The Bockenheim Network Rescues Hildegard Graebner
Hildegard Graebner recognized the danger of the Nazi race politics very early. She went to the Netherlands with her daughter Ilse in 1939, i.e. even before the start of the war in September. Hildegard lived with Ludwig Graebner in a “mixed marriage” and such marriages were considered “protected”. However, during a control search a number of weaknesses were identified in her paperwork. Her marriage ceremony had been carried out in accordance with Jewish ritual. However, couples were classified as “dissidents” if they withdrew from the Jewish community shortly after their marriage. Only in 1939 did they join the Protestant-Lutheran Matthäus church community in Frankfurt along with their daughter Ilse.
Hildegard Graebner had a strenuous job in an old age home in the Netherlands before she and her daughter was taken in by the reverend Ottho G. Heldring in Zetten. The reverend had five sons amongst whom Ilse found compatible playmates. However, a shadow soon came over the reverend’s peaceful home. News arrived from Cologne that Hildegard Graebner’s parents and brother had been deported; an uncle in Arnheim was also deported. Reverend Heldring was taken captive by the Germans in 1942 and the “Joodsche Rat” in Amsterdam demanded that Hildegard register herself.
Hildegard and her daughter moved to different cities. The two women were registered as a “Jewish household” in The Netherlands. However, as Frankfurt offered Hildegard “dubious protection” as a mixed-marriage partner she decided to return to the city.

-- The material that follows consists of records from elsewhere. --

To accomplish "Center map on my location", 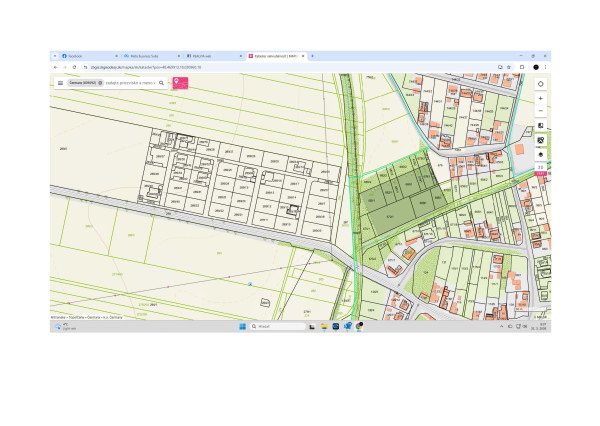I will [540, 84].
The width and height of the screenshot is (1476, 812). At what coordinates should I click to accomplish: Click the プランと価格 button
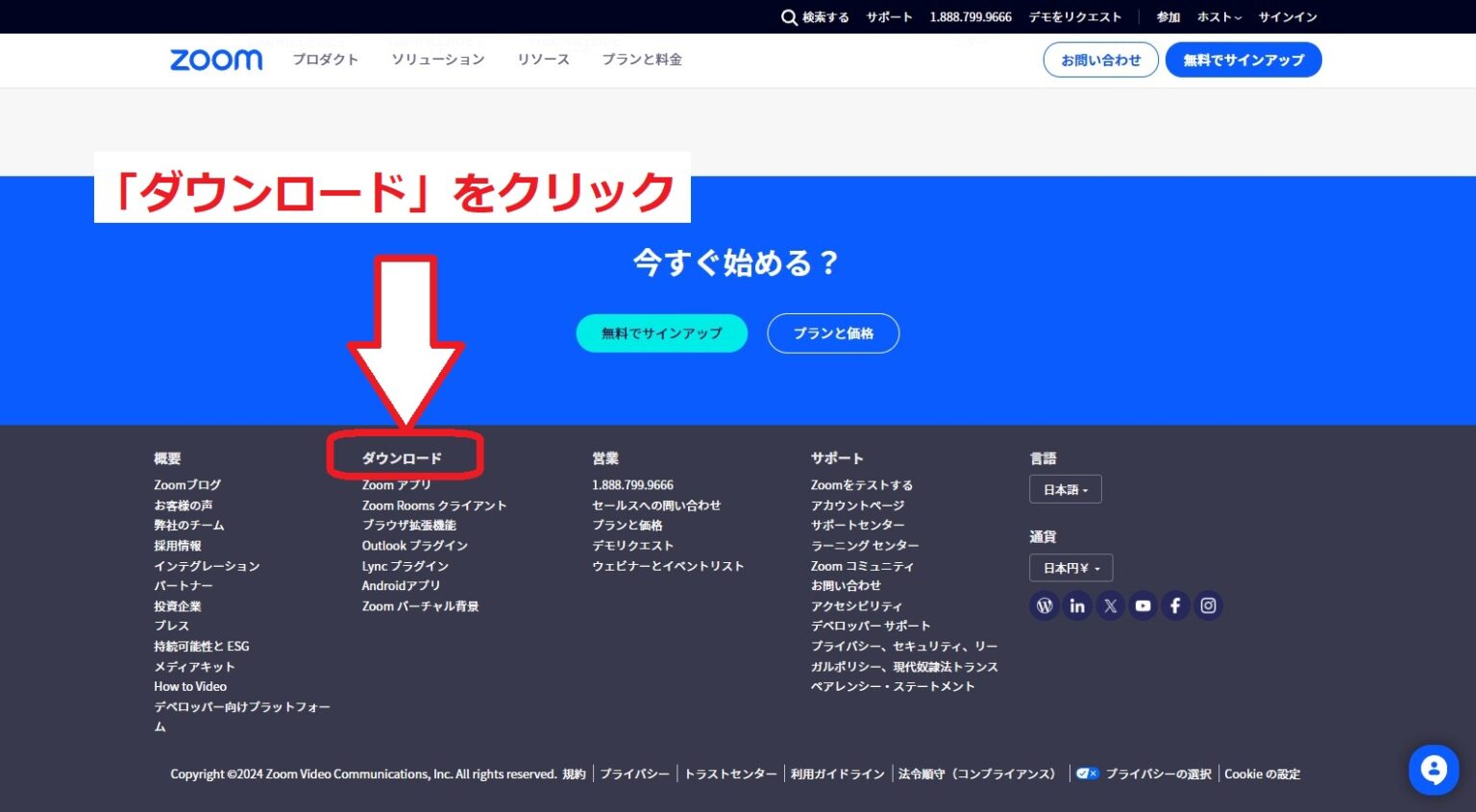[x=832, y=332]
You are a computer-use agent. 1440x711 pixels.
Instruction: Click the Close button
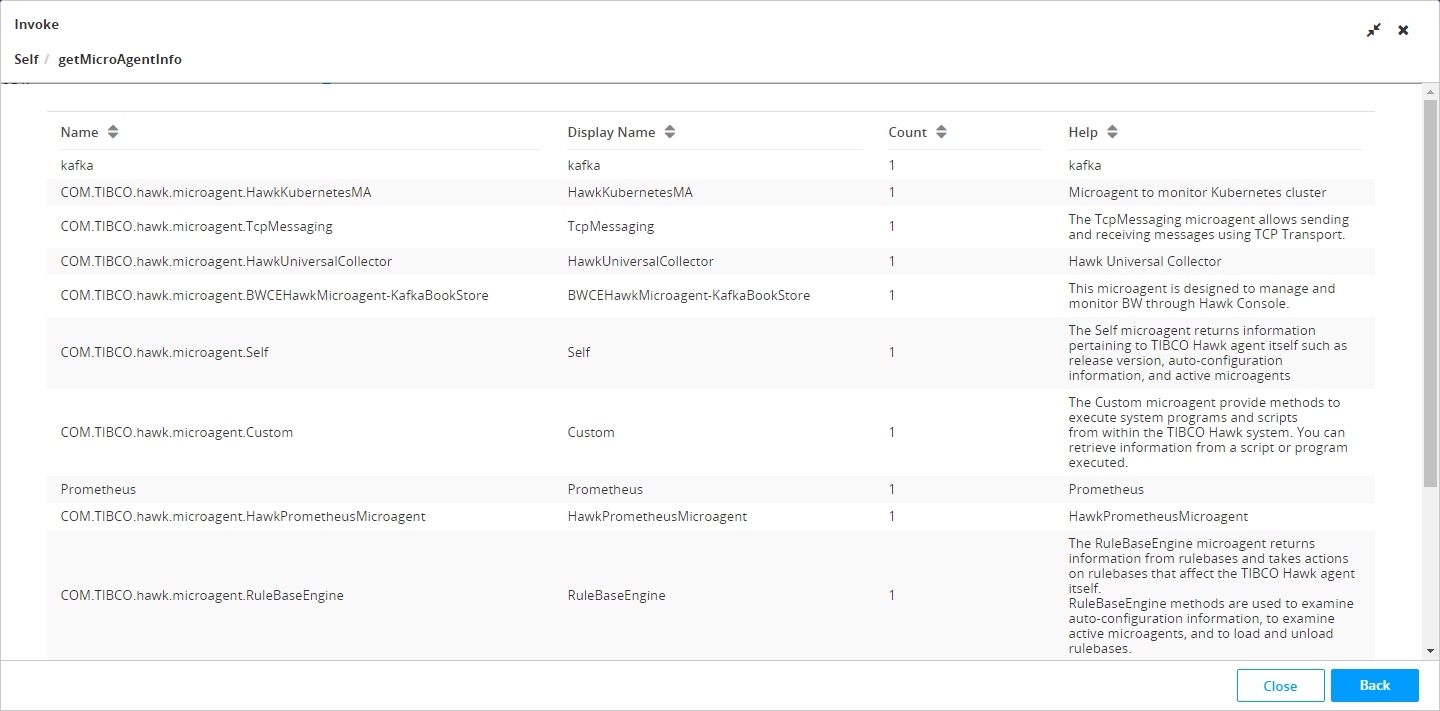[x=1280, y=686]
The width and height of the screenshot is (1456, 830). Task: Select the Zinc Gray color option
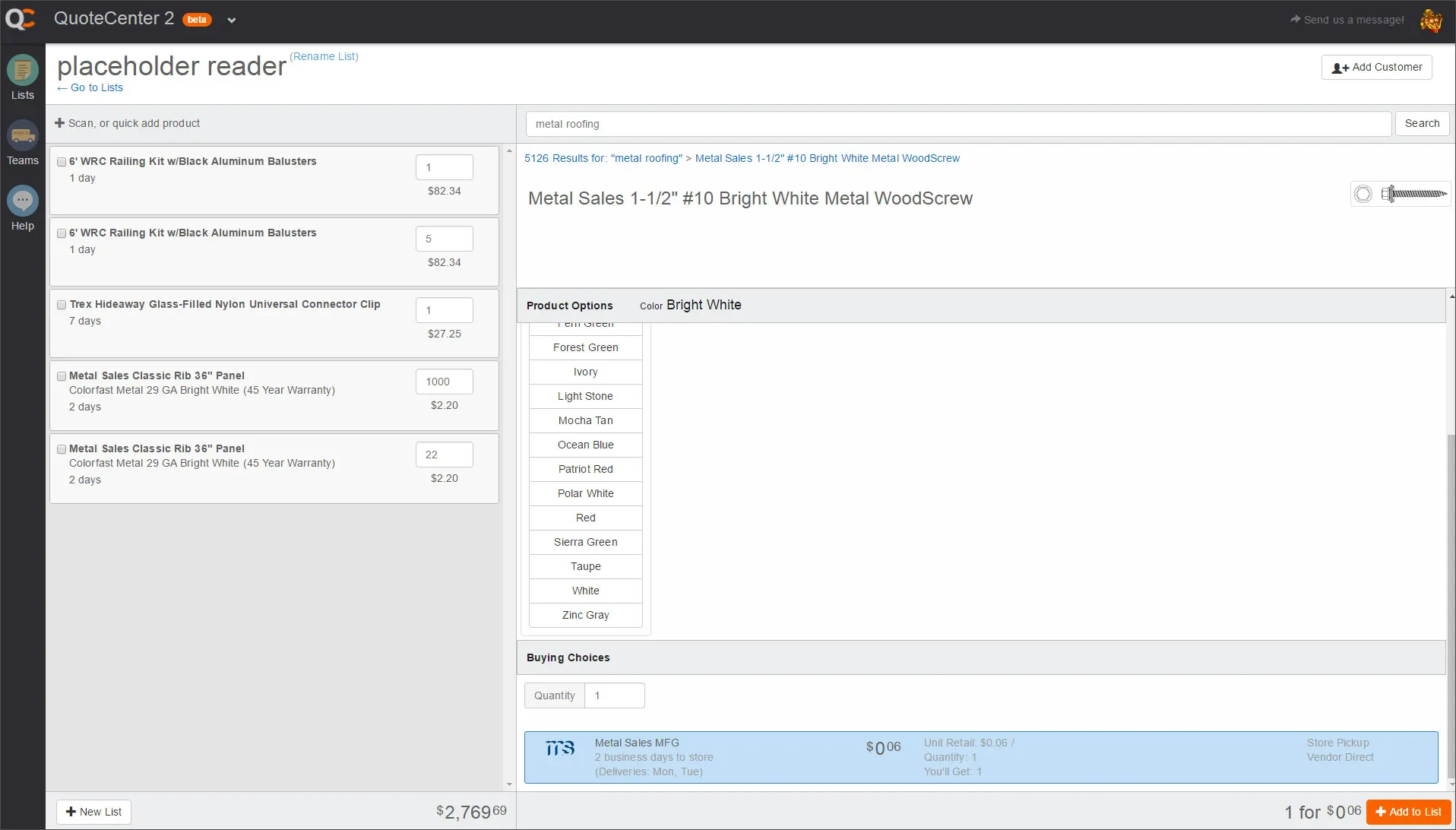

That was in the middle of November 1942. Shortly after her return the Graebners turned to reverend Welke who looked for a way that Hildegard could escape. Not every refugee could be expected to handle the strain of such a trip, combined with an illegal border crossing, and Welke later wrote: “In recognition of this permanent danger I searched for new escape possibilities to Switzerland, but in light of Mrs. Graebner’s ever worsening physical condition – in expectation of the superhuman hardships and nervous stress – this could not be considered.” The helpers and Mrs. Graebner decided that she should stay in Frankfurt and only in case of a wave of arrests should Hildegard Graebner escape to relatives in Baden-Württemberg. Hildegard hardly left her apartment. Nevertheless, in late autumn 1944 a policeman showed up at her doorstep and inquired about her. There were luckily no further inquiries or orders to appear for questioning.
Thanks to Ludwig Graebner’s unconditional loyalty to his wife, her own clever foresight, courage and perseverance, money and contacts, luck and coincidence, she survived the period of persecution and was able to experience the liberation.
Hildegard Graebner could consider herself saved, but the fear never left her. She was afraid of a new Nazi brown political party and fled a second time to Hulsberg, the Netherlands in 1967, this time together with her husband. Hildegard Graebner died there in 1975.
See: Petra Bonavita: Mit falschem Pass und Zyankali, Stuttgart 2009, pages 65-73.